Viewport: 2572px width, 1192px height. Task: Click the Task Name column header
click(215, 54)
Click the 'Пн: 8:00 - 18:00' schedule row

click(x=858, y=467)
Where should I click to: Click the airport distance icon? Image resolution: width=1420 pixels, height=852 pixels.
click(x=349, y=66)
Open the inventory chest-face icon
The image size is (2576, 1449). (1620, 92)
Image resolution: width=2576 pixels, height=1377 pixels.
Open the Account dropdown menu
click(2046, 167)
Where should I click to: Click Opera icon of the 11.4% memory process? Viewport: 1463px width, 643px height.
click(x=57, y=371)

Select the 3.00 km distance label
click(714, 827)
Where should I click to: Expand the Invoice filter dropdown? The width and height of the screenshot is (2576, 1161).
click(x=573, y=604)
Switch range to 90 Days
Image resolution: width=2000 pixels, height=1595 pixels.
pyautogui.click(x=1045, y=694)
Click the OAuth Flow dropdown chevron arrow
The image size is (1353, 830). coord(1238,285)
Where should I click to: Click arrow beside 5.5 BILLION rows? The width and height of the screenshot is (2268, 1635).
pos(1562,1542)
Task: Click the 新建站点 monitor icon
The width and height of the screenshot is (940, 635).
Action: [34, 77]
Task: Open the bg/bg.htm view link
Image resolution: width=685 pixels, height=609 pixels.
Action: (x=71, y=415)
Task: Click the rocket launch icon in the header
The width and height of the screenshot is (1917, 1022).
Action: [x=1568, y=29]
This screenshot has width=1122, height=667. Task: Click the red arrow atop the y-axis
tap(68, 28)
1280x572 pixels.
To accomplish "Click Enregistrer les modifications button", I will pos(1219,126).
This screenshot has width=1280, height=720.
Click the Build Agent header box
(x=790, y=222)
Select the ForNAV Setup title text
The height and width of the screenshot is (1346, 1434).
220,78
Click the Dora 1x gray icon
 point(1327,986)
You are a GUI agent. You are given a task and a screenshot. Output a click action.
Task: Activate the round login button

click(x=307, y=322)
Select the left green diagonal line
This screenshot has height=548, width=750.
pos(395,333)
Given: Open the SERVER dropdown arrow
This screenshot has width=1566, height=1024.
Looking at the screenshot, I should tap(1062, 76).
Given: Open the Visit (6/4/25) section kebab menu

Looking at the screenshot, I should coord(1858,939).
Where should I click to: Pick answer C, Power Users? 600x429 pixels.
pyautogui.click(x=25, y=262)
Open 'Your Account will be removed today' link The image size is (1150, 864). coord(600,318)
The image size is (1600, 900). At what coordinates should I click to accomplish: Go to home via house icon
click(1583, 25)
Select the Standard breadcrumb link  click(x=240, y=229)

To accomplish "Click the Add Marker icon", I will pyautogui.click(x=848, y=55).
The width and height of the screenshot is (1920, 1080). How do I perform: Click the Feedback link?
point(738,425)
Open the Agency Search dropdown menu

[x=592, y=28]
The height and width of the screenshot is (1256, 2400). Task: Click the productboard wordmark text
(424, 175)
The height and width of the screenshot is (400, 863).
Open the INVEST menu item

◆ ◆ ◆ ◆ ◆

_What to produce_:
Copy all of the rows above word for word.

_Written answer_:
Viewport: 2572px width, 1192px height. Task: Click the Task Name column header
click(215, 54)
Click the 'Пн: 8:00 - 18:00' schedule row

click(x=858, y=467)
Where should I click to: Click the airport distance icon? Image resolution: width=1420 pixels, height=852 pixels.
click(x=349, y=66)
Open the inventory chest-face icon
The image size is (2576, 1449). (1620, 92)
Image resolution: width=2576 pixels, height=1377 pixels.
Open the Account dropdown menu
click(2046, 167)
Where should I click to: Click Opera icon of the 11.4% memory process? Viewport: 1463px width, 643px height.
click(x=57, y=371)

Select the 3.00 km distance label
click(714, 827)
Where should I click to: Expand the Invoice filter dropdown? The width and height of the screenshot is (2576, 1161).
click(x=573, y=604)
Switch range to 90 Days
Image resolution: width=2000 pixels, height=1595 pixels.
pyautogui.click(x=1045, y=694)
Click the OAuth Flow dropdown chevron arrow
The image size is (1353, 830). coord(1238,285)
Where should I click to: Click arrow beside 5.5 BILLION rows? The width and height of the screenshot is (2268, 1635).
pos(1562,1542)
Task: Click the 新建站点 monitor icon
The width and height of the screenshot is (940, 635).
Action: [34, 77]
Task: Open the bg/bg.htm view link
Image resolution: width=685 pixels, height=609 pixels.
Action: (x=71, y=415)
Task: Click the rocket launch icon in the header
The width and height of the screenshot is (1917, 1022).
Action: [x=1568, y=29]
This screenshot has width=1122, height=667. Task: Click the red arrow atop the y-axis
tap(68, 28)
1280x572 pixels.
To accomplish "Click Enregistrer les modifications button", I will pos(1219,126).
This screenshot has width=1280, height=720.
Click the Build Agent header box
(x=790, y=222)
Select the ForNAV Setup title text
The height and width of the screenshot is (1346, 1434).
220,78
Click the Dora 1x gray icon
 point(1327,986)
You are a GUI agent. You are given a task and a screenshot. Output a click action.
Task: Activate the round login button

click(x=307, y=322)
Select the left green diagonal line
This screenshot has height=548, width=750.
pos(395,333)
Given: Open the SERVER dropdown arrow
This screenshot has width=1566, height=1024.
Looking at the screenshot, I should tap(1062, 76).
Given: Open the Visit (6/4/25) section kebab menu

Looking at the screenshot, I should coord(1858,939).
Where should I click to: Pick answer C, Power Users? 600x429 pixels.
pyautogui.click(x=25, y=262)
Open 'Your Account will be removed today' link The image size is (1150, 864). coord(600,318)
The image size is (1600, 900). At what coordinates should I click to accomplish: Go to home via house icon
click(1583, 25)
Select the Standard breadcrumb link  click(x=240, y=229)

To accomplish "Click the Add Marker icon", I will pyautogui.click(x=848, y=55).
The width and height of the screenshot is (1920, 1080). How do I perform: Click the Feedback link?
point(738,425)
Open the Agency Search dropdown menu

[x=592, y=28]
The height and width of the screenshot is (1256, 2400). Task: Click the productboard wordmark text
(424, 175)
The height and width of the screenshot is (400, 863).
Open the INVEST menu item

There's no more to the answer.